BL・GL小説 (オリジナルで全年齢対象のみ)

Re: 【二次創作】深海魚の笑い声【BL、GL、NL】 ( No.351 )
日時: 2014/02/09 23:25
名前: 夜藍 (ID: tDifp7KY)
プロフ: 木日←月 知らない方が幸せな話

episode102



押し殺した、全て。




「どうしたんだよ、ボーッとして。」
不意に声をかけられ、やっと我に返る。
部室は窓からオレンジ色の光が差し込み、もう夕方になってしまったのだなということが分かる。
西日が眩しい。目を細めたまま光を背にして立つ彼を見つめた。
「…んだよ。」
不機嫌なような、そうでないような、低い声。
俺はその声を聞いてすぐ口元を綻ばせ、「なんでもない、」と答えた。


部誌を提出し、日向と並んで校門から出るとそこには木吉がいた。
この寒い冬の空の下、きっと待っていたのだろう。
「お前な…」
「別に待ってくれなくてもいいつってるのに、」だなんて日向は憎まれ口をたたくけれど、そんなの木吉に通じるわけにもなく、「待ってるのは当たり前だろ?」と返されて何も言えないようだった。
そんな二人の様子を見て俺は笑いながら日向と木吉に手を振る。
「日向、俺寄り道するからさ、別の方向から帰る。」
元々日向と俺の家の方向は同じで、帰り道もほぼ同じなのだが、それを聞き日向は「…そうか。」とだけ答えた。

「じゃあ、」と背を向けて歩き出して、一歩一歩と彼らから離れていく。
三歩目で振り向いてみると、彼らも歩き出していた。
二人で並んで、何を喋っているのだろう?分からないけれど日向は笑っていた。ただただ、笑っていた。

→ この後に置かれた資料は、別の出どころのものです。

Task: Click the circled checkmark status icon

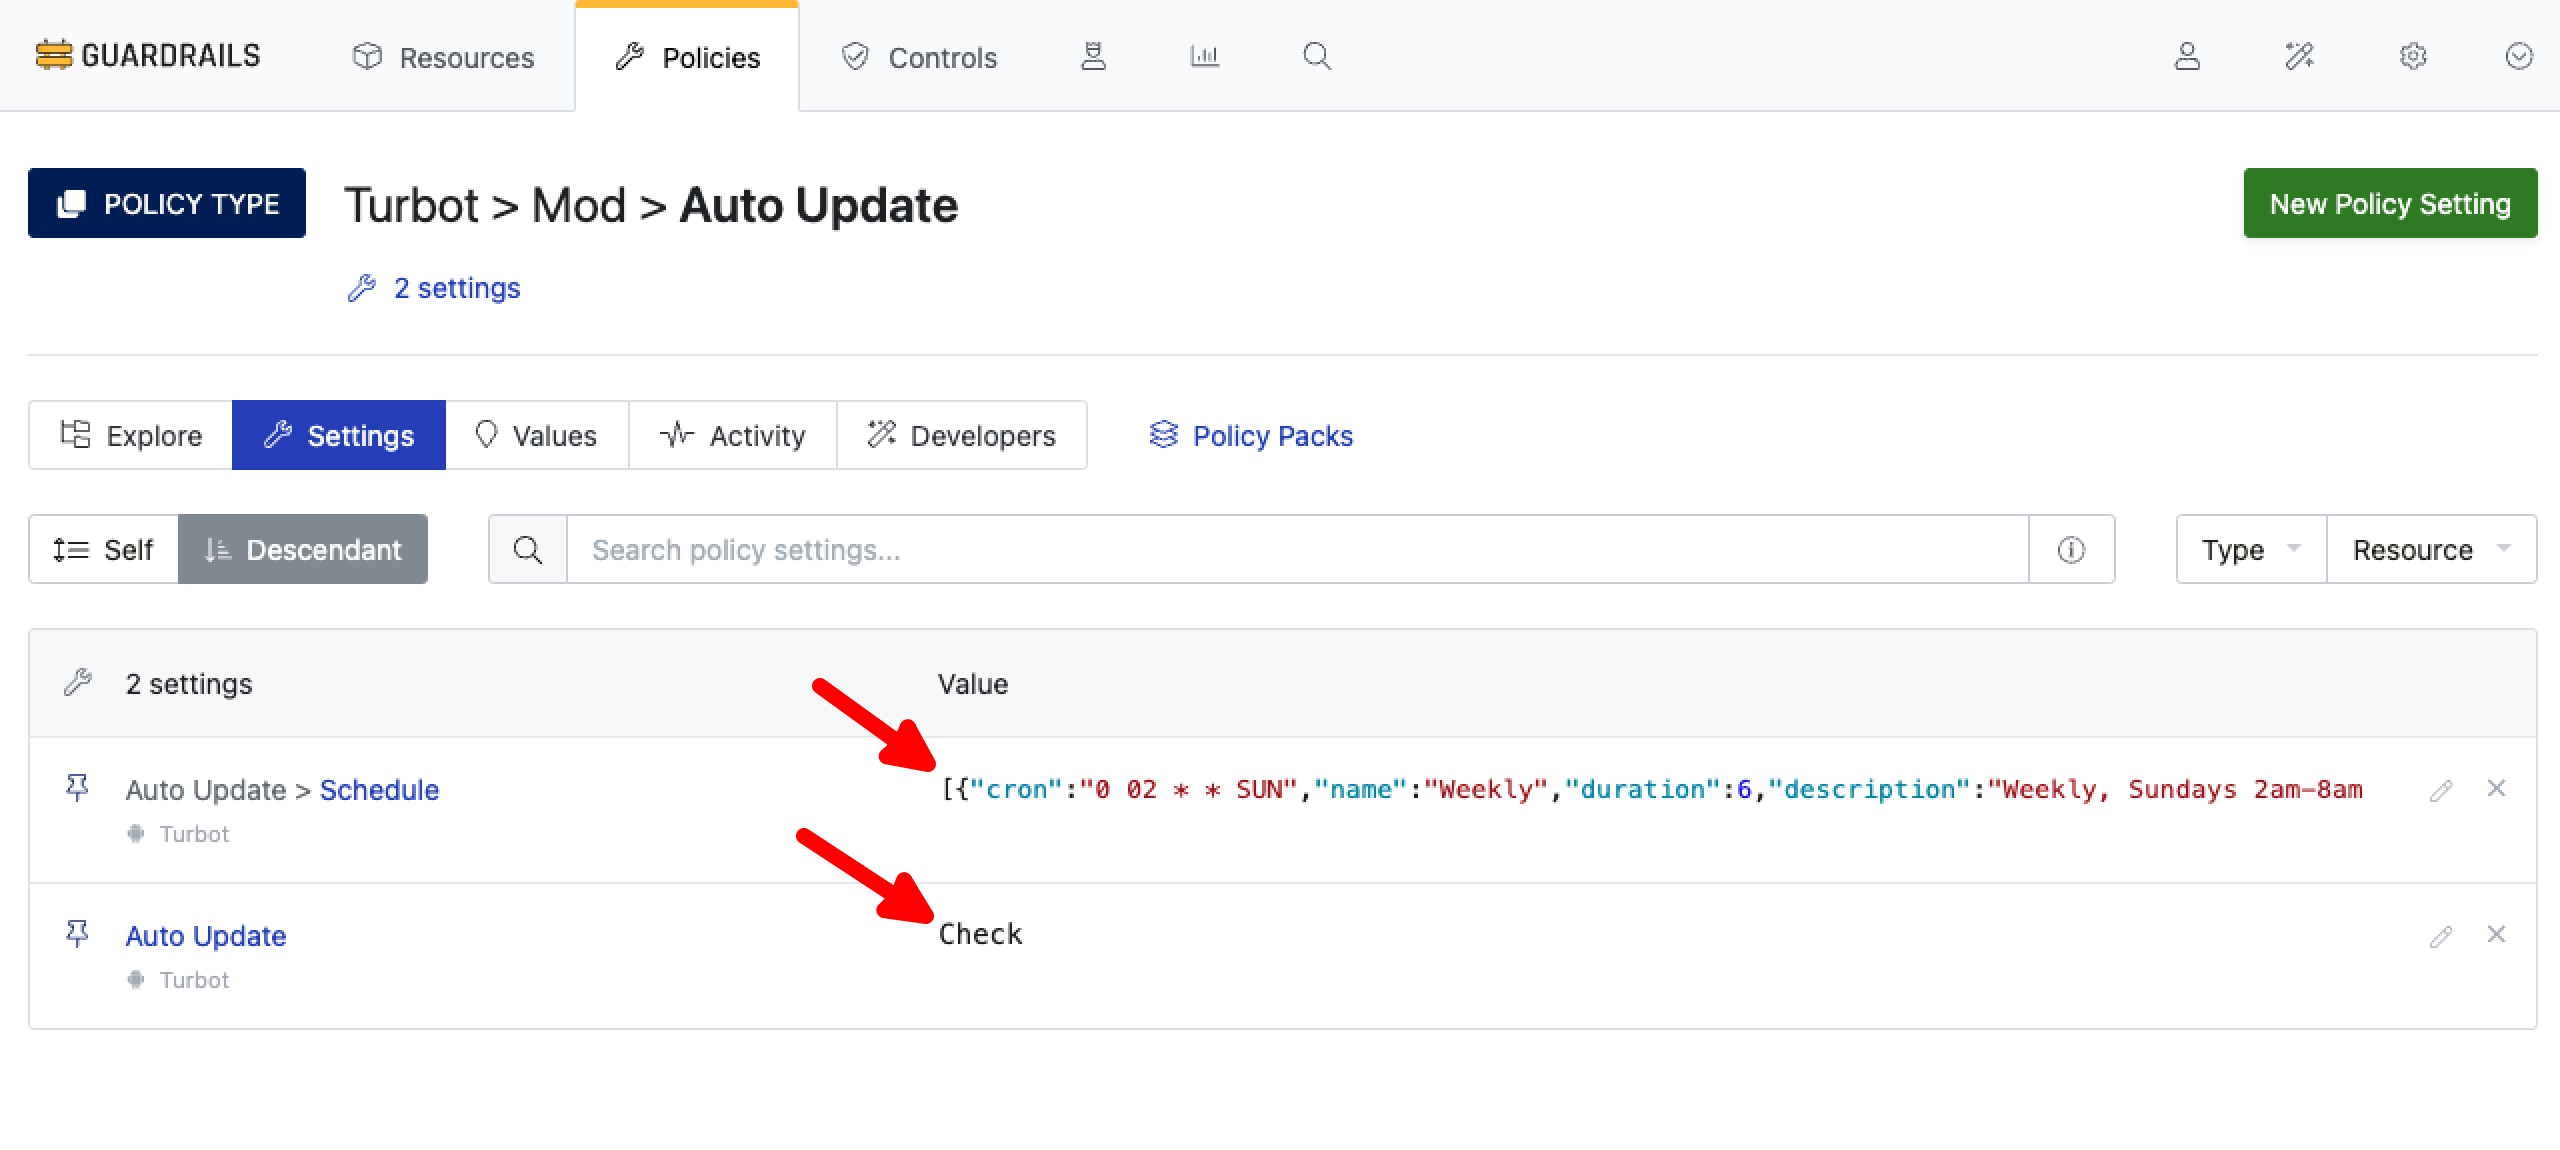Action: [2518, 56]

ああ、なんて眩しいのだろう。今日見た光景のように、日向は光を背にして歩いているようだった。
俺にとって日向は眩しくて、なのに不器用で、遠くではなく、もっと近くにある存在だった。
けど、今は違う。近くにいても、近くに存在しても、特別な感情を持って日向の隣に立つのは俺じゃない。
きっとあんな風に笑うのはその人の隣だからだろう。俺には届くはずもない、特等席。

楽しそうに笑いあう二人を見送った後、俺は再度振り返り、歩き出す。
ありもしない寄り道の場所へと、歩き出す。



○無知

________そんな風に笑っているあなたが

________俺の気持ちを知ればどんな顔をするのだろう




何も知らずに笑うあなたはとても素敵で、きっと俺の思いなど知ることもない。